Isn't the subconscious a wonderful and sometimes weird thing? For the past four years I have been reluctant to do any quilling. In 2006 my life was completely turned upside down, and during the main 'impact' I was quilling. Since then I have been faffing with textiles, it was very enjoyable, but it didn't give me the joy and excitement of playing with paper. Excitement is probably the wrong word, but I just never felt like that about the things I could do with yarn.

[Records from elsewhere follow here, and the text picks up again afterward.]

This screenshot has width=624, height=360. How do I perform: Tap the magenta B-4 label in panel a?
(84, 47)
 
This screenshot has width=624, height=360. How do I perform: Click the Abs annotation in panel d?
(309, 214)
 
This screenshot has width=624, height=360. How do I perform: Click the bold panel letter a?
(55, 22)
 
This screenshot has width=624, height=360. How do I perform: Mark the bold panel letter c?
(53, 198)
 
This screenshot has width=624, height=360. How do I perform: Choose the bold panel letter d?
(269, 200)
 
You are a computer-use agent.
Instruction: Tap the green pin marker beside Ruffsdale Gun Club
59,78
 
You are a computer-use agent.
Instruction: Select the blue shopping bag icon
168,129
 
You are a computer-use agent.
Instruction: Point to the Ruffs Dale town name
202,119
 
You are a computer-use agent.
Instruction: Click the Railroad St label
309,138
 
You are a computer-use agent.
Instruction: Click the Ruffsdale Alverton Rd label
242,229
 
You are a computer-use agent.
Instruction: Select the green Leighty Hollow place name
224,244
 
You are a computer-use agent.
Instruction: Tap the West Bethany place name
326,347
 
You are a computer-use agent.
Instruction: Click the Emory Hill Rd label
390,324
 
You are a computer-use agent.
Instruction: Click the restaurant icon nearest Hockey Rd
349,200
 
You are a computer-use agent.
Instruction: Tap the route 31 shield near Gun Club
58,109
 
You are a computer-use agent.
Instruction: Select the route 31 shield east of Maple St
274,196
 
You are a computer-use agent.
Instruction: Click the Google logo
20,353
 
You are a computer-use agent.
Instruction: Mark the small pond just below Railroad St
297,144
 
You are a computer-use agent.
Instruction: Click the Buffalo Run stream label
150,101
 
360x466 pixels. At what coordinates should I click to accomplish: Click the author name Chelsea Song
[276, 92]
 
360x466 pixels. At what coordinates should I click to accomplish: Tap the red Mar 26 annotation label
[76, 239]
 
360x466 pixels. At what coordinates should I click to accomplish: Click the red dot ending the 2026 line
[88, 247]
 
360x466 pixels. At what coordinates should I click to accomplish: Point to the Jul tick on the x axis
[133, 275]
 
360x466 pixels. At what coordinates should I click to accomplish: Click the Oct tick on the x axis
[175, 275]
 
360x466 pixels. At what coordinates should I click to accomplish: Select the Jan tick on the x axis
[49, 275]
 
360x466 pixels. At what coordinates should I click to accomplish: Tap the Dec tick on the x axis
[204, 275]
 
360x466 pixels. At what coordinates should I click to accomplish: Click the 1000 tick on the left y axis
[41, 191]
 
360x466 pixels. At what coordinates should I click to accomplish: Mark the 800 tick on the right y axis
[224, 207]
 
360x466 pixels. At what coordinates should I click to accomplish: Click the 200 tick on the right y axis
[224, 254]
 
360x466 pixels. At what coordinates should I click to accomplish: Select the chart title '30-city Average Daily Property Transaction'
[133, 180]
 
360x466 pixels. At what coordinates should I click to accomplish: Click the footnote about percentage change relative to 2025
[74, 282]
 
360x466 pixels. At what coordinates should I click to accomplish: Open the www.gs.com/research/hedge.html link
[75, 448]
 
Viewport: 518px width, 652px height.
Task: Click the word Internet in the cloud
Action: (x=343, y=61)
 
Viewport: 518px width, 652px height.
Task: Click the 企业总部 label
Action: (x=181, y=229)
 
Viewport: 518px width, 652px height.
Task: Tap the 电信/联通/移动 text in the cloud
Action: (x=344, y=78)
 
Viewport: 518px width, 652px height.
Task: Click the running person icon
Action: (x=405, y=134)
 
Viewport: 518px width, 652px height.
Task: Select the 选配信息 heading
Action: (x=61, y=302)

Last week I was looking on one of the craft selling sites - won't say which one because I suddenly saw something which just made me laugh at the sheer bloody mindedness of the maker. The maker had made something for which she was charging an exorbitant amount. I hope it sells for her, it won't, but you never know... trying their luck I expect. However it got me to thinking about my quilling and I suddenly thought stuff this for a game of soldiers, and got some papers and made what you see below. That night I had the most awful dreams of the 'main impact' all over again but instead of accepting it as I had before, I gave it what for and basically smacked it on the nose! Never again am I going to waste time feeling sorry for myself. I have had nightmares about this for four years, but never again.
So I made this Christmas cone with snowflakes and jewels to hang on the tree. I have dug my half written quilling book out from the attic, and tomorrow I am going to see someone who might lend me a room above her shop to teach quilling classes in. For the first time in ages I actually feel happy and that life is good again, amazing what a bit of paper can do isn't it!
4 comments:
Go for it, Rosie - your work is lovely! Hope you can continue to give 'the impact' a bloody nose!!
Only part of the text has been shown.